**DIRECTIONS**
Put every line of the entries below into a JSON list of strings, one string per line, leaving out blank lines.

___ PROVIDED DATA ___

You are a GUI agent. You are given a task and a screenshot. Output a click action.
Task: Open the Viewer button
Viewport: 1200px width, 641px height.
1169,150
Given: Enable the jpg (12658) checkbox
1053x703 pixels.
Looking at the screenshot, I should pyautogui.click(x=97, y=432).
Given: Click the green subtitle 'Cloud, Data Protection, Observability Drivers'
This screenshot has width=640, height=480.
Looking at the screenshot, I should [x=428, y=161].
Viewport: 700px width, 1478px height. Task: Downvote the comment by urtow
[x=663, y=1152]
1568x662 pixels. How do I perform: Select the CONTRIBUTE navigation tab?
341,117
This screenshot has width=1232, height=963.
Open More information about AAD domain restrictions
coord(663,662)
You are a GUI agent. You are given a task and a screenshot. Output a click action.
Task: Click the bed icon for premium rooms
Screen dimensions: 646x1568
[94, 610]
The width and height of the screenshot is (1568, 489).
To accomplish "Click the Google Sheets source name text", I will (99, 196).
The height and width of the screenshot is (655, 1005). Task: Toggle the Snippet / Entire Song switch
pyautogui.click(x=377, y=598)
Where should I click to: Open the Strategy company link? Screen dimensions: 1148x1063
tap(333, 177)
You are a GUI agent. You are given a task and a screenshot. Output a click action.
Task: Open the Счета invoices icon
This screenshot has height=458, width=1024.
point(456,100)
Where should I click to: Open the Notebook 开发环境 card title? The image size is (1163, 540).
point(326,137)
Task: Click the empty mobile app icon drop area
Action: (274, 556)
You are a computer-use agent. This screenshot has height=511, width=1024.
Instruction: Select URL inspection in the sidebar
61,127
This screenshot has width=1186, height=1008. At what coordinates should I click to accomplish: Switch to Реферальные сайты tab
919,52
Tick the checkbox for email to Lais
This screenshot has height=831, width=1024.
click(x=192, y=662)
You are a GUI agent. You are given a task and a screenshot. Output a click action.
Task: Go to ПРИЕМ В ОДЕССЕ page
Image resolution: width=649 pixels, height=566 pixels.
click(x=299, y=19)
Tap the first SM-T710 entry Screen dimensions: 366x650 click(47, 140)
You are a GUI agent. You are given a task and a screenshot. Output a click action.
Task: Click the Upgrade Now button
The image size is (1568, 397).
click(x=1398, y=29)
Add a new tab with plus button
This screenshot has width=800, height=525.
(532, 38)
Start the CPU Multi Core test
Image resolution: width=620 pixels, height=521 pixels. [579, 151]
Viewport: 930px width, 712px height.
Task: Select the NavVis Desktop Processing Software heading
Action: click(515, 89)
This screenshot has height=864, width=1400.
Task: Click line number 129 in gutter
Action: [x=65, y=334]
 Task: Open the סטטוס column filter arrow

___

**FINISHED TASK**
[
  "You are a GUI agent. You are given a task and a screenshot. Output a click action.",
  "Task: Open the Viewer button",
  "Viewport: 1200px width, 641px height.",
  "1169,150",
  "Given: Enable the jpg (12658) checkbox",
  "1053x703 pixels.",
  "Looking at the screenshot, I should pyautogui.click(x=97, y=432).",
  "Given: Click the green subtitle 'Cloud, Data Protection, Observability Drivers'",
  "This screenshot has width=640, height=480.",
  "Looking at the screenshot, I should [x=428, y=161].",
  "Viewport: 700px width, 1478px height. Task: Downvote the comment by urtow",
  "[x=663, y=1152]",
  "1568x662 pixels. How do I perform: Select the CONTRIBUTE navigation tab?",
  "341,117",
  "This screenshot has width=1232, height=963.",
  "Open More information about AAD domain restrictions",
  "coord(663,662)",
  "You are a GUI agent. You are given a task and a screenshot. Output a click action.",
  "Task: Click the bed icon for premium rooms",
  "Screen dimensions: 646x1568",
  "[94, 610]",
  "The width and height of the screenshot is (1568, 489).",
  "To accomplish \"Click the Google Sheets source name text\", I will (99, 196).",
  "The height and width of the screenshot is (655, 1005). Task: Toggle the Snippet / Entire Song switch",
  "pyautogui.click(x=377, y=598)",
  "Where should I click to: Open the Strategy company link? Screen dimensions: 1148x1063",
  "tap(333, 177)",
  "You are a GUI agent. You are given a task and a screenshot. Output a click action.",
  "Task: Open the Счета invoices icon",
  "This screenshot has height=458, width=1024.",
  "point(456,100)",
  "Where should I click to: Open the Notebook 开发环境 card title? The image size is (1163, 540).",
  "point(326,137)",
  "Task: Click the empty mobile app icon drop area",
  "Action: (274, 556)",
  "You are a computer-use agent. This screenshot has height=511, width=1024.",
  "Instruction: Select URL inspection in the sidebar",
  "61,127",
  "This screenshot has width=1186, height=1008. At what coordinates should I click to accomplish: Switch to Реферальные сайты tab",
  "919,52",
  "Tick the checkbox for email to Lais",
  "This screenshot has height=831, width=1024.",
  "click(x=192, y=662)",
  "You are a GUI agent. You are given a task and a screenshot. Output a click action.",
  "Task: Go to ПРИЕМ В ОДЕССЕ page",
  "Image resolution: width=649 pixels, height=566 pixels.",
  "click(x=299, y=19)",
  "Tap the first SM-T710 entry Screen dimensions: 366x650 click(47, 140)",
  "You are a GUI agent. You are given a task and a screenshot. Output a click action.",
  "Task: Click the Upgrade Now button",
  "The image size is (1568, 397).",
  "click(x=1398, y=29)",
  "Add a new tab with plus button",
  "This screenshot has width=800, height=525.",
  "(532, 38)",
  "Start the CPU Multi Core test",
  "Image resolution: width=620 pixels, height=521 pixels. [579, 151]",
  "Viewport: 930px width, 712px height.",
  "Task: Select the NavVis Desktop Processing Software heading",
  "Action: click(515, 89)",
  "This screenshot has height=864, width=1400.",
  "Task: Click line number 129 in gutter",
  "Action: [x=65, y=334]",
  " Task: Open the סטטוס column filter arrow"
]